## Begin DATA PROVIDED

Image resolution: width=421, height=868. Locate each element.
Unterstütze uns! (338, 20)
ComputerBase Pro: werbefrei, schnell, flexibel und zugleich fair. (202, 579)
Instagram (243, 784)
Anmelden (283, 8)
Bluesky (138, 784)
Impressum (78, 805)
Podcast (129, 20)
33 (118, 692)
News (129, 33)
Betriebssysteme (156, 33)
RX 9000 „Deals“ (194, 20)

## End DATA PROVIDED

## [EXERCISE]
Reproduce the data above line for line, without altering anything.

## [SOLUTION]
Image resolution: width=421, height=868. Locate each element.
Unterstütze uns! (338, 20)
ComputerBase Pro: werbefrei, schnell, flexibel und zugleich fair. (202, 579)
Instagram (243, 784)
Anmelden (283, 8)
Bluesky (138, 784)
Impressum (78, 805)
Podcast (129, 20)
33 (118, 692)
News (129, 33)
Betriebssysteme (156, 33)
RX 9000 „Deals“ (194, 20)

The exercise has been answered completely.